### DATA LISTING

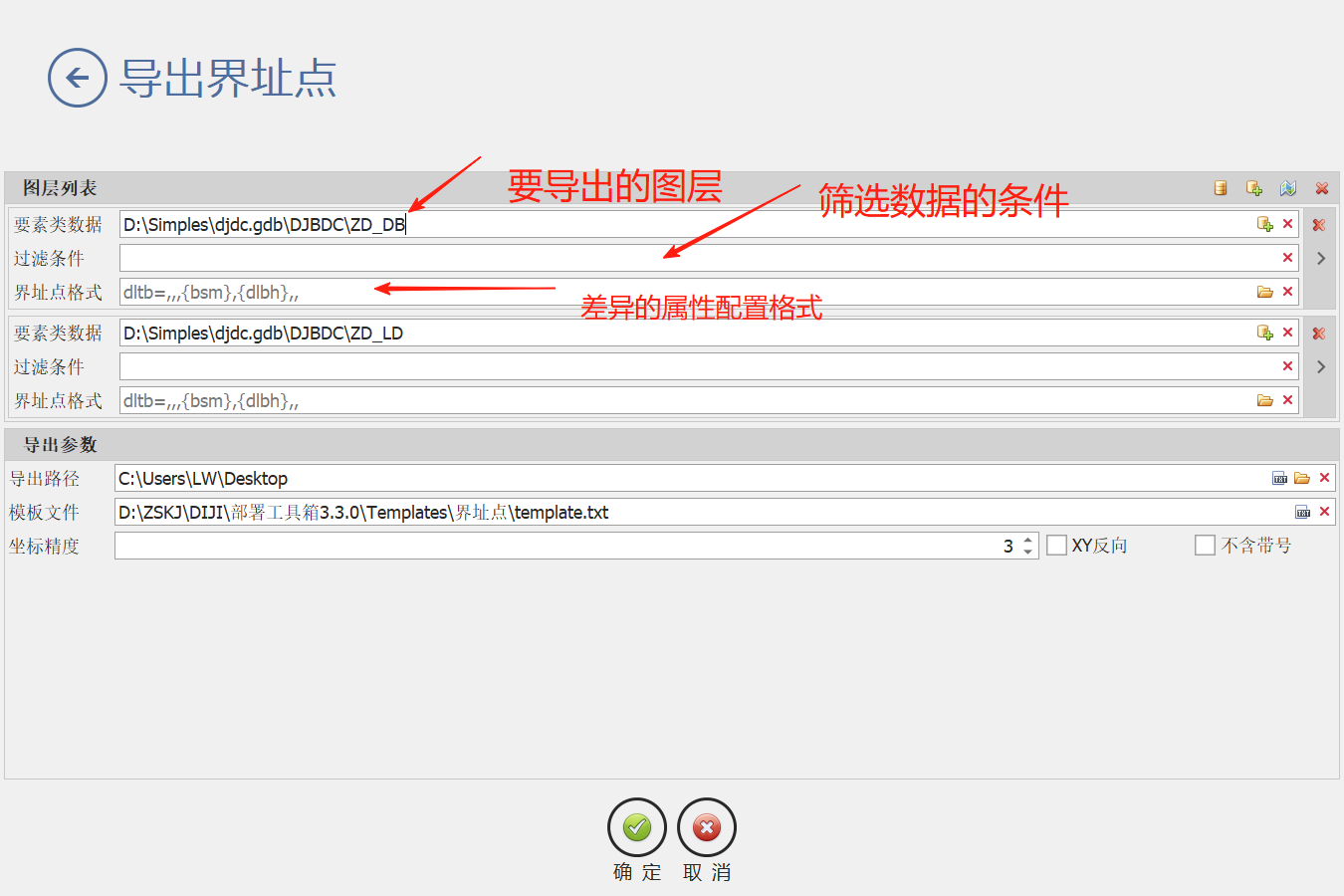Expand the chevron next to ZD_LD layer group
This screenshot has width=1344, height=896.
(x=1320, y=366)

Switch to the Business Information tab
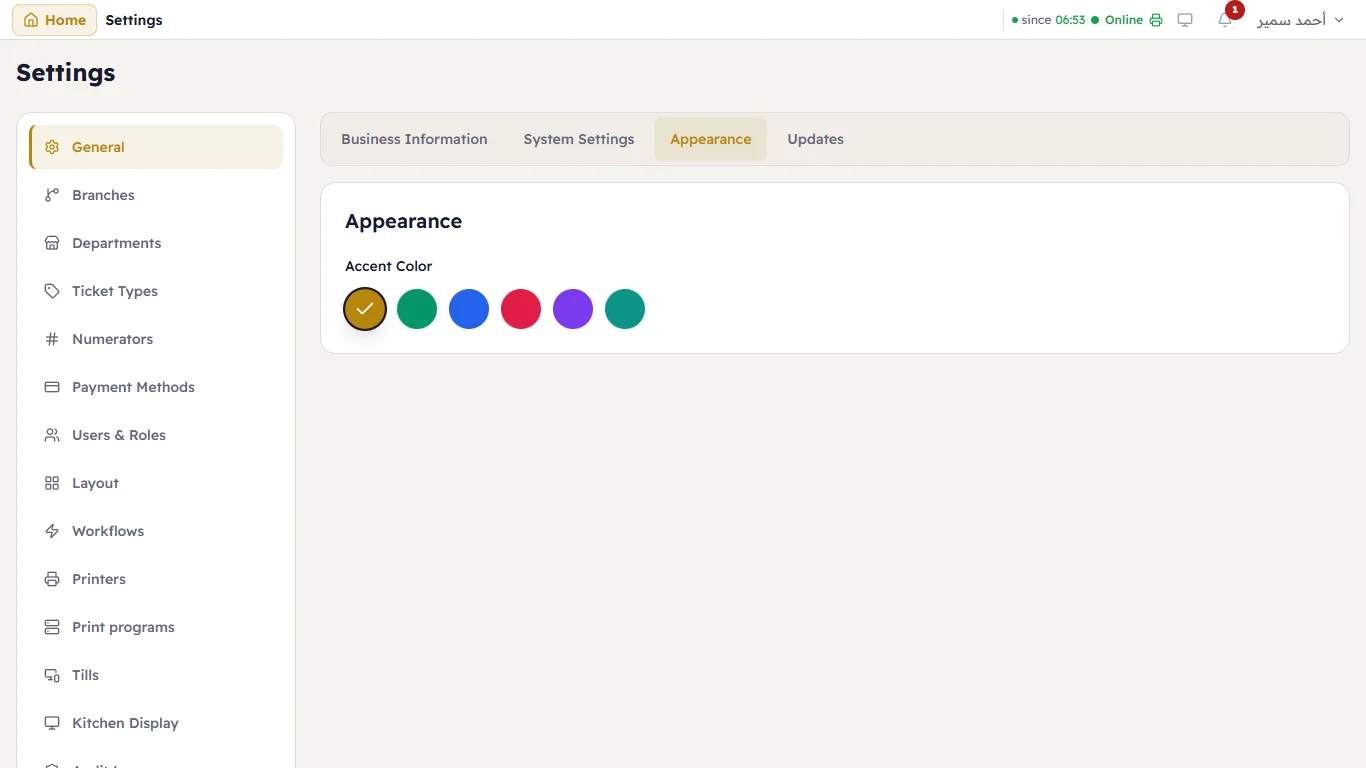pos(414,139)
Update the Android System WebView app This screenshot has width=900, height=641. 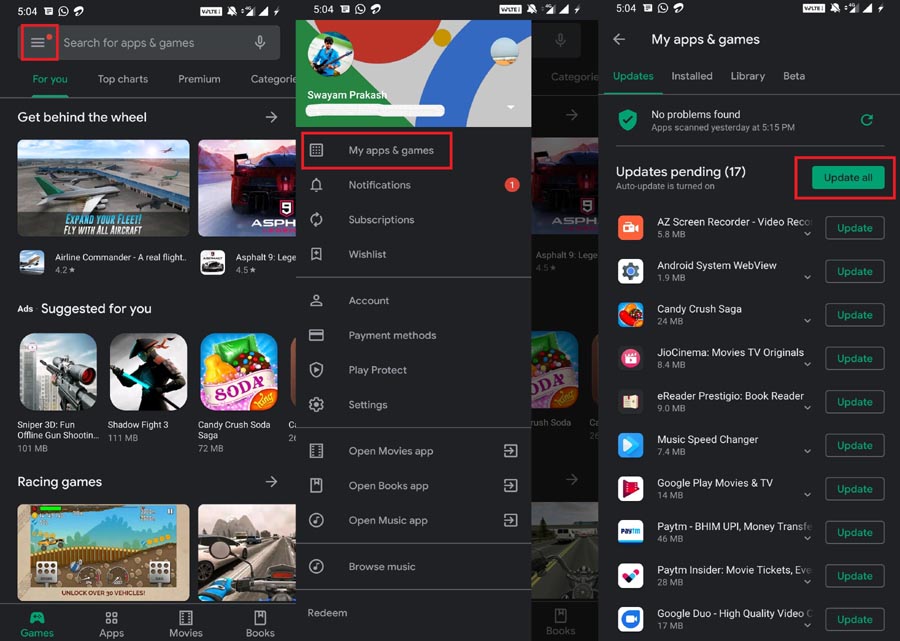(854, 271)
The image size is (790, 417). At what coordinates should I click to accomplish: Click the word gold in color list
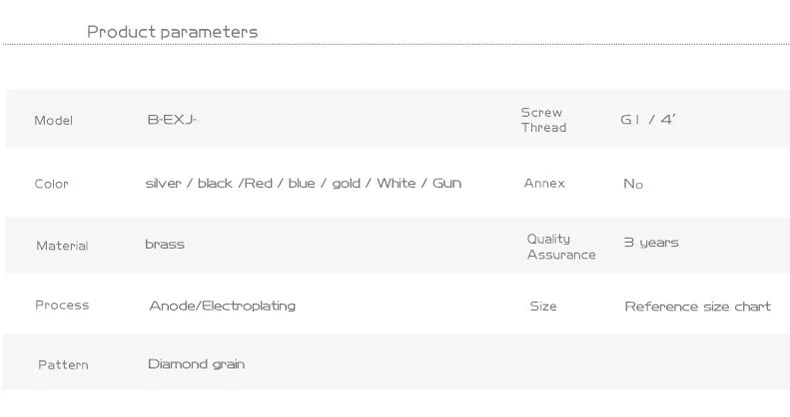pos(346,184)
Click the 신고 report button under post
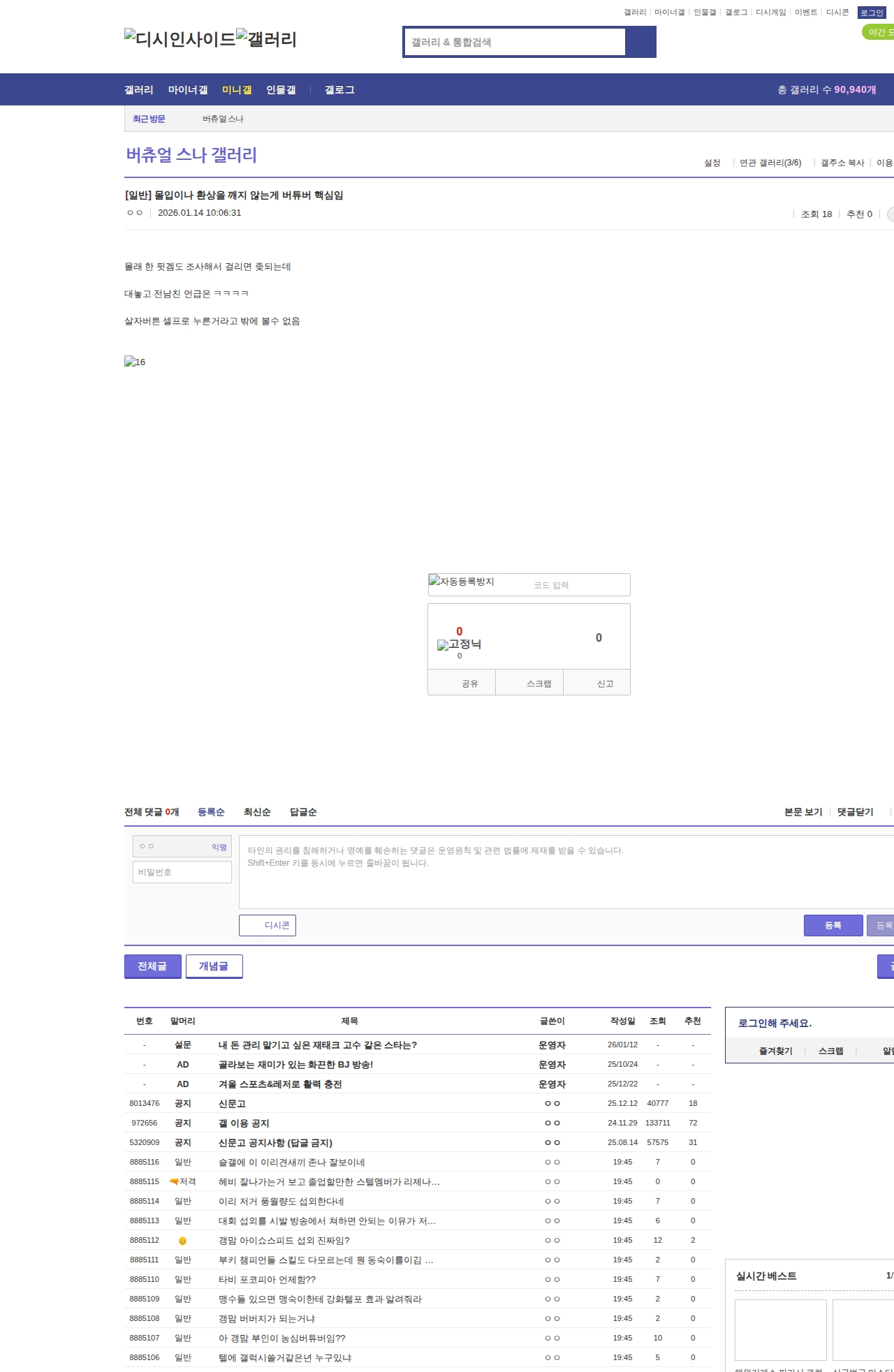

### EXERCISE
Can you copy out the rows, beginning at the line that contains "The image size" and stopping after the last row, with each answer coordinate multiplied by 0.3 and rounded to a whole number (halves rounded up) and all other text left unchanged? Leave the pictures out.

### COMPLETE OUTPUT
The image size is (790, 417). At what coordinates should I click to accomplish: Click the word gold in color list
pos(104,55)
Click the 신고 report button under post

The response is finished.